3.5. LinearFold & LinearDesign

The design space for the mRNA encoding of even a small protein is very, very large. For the SARS-CoV-2 spike protein, which is 1273 amino acids long, there are roughly 2.4e632 synonymous mRNA sequences - more than the number of atoms in the observable universe.. So, how does LinearDesign, the state-of-the-art tool in mRNA sequence optimization, propose a sequence with almost optimal MFECAI for the spike protein in just 11 minutes?

LinearDesign’s main innovation is viewing mRNA optimization as a classical problem from computational linguistics: finding the most likely sentence among many similar alternatives. Just like an old speech-to-text program searches a lattice of possible word sequences with constraints (the recorded sound and grammar rules), LinearDesign searches the immense design space constrained by the amino-acid sequence (only corresponding synonymous codons can be used), as well as RNA folding energy rules (from the Turner group in 2004).
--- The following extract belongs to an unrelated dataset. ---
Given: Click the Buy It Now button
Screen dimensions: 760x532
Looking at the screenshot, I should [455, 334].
The foundation of LinearDesign comes from LinearFold, which achieved the first linear-time RNA folding algorithm after more than 40 years of cubic-time algorithms (Zuker). LinearFold uses a specific sequence of mRNA bases while computing the resulting structure; LinearDesign, on the other hand, chooses codons while folding.

The easiest way to think about the search is through the lens of decision trees. The final base sequence is built codon by codon. At each codon position i, we can imagine a decision node (drawn as a square), where we can choose any of the synonymous codons that encode the required amino acid i (each with its own branch). Each choice leads to partial mRNA sequences, which can be used to characterize chance nodes (drawn as circles) with associated intermediate MFECAI scores (probability would correspond to the partition function, a concept only calculated and used in another ‘branch’ of LinearFold called LinearPartition). Terminal leaves are complete mRNA sequences, each with a corresponding MFECAI score.
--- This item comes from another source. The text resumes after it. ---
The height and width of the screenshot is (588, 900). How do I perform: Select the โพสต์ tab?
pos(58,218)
Assuming each amino acid has 3 synonymous codons (close to the real average of 3.05), a simple algorithm traversing the whole tree would need ~3^1273 ~= 1e632 branches that need to be evaluated, matching the number mentioned at the start of this section.

Because the number of possibilities is so high, the algorithm cannot traverse the whole tree naively. LinearDesign minimizes runtime by employing three main strategies. First, it minimizes memory by using pruning, eliminating the worst states at each layer of the tree and keeping track only of the top b results. The hyperparameter b is called beam width, as this pruning approach can be called beam pruning or beam search in this context. Second, the algorithm expands the information a state contains by merging similar states, as many partial foldings have identical base-pair stacks at the 3’ end. In other words, identical subtrees are merged into the same node. Third, the algorithm constructs the solution left-to-right, but remembers the beams for each layer. This is similar to dynamic programming - once the optimal terminal leaf is found, the algorithm can perform an efficient ‘rollback’ to reconstruct the sequence corresponding to that leaf. This leads to much lower storage use, as states at a given depth only contain the most recent change instead of the sequence up until that point, with their storage being constant instead of increasing with depth.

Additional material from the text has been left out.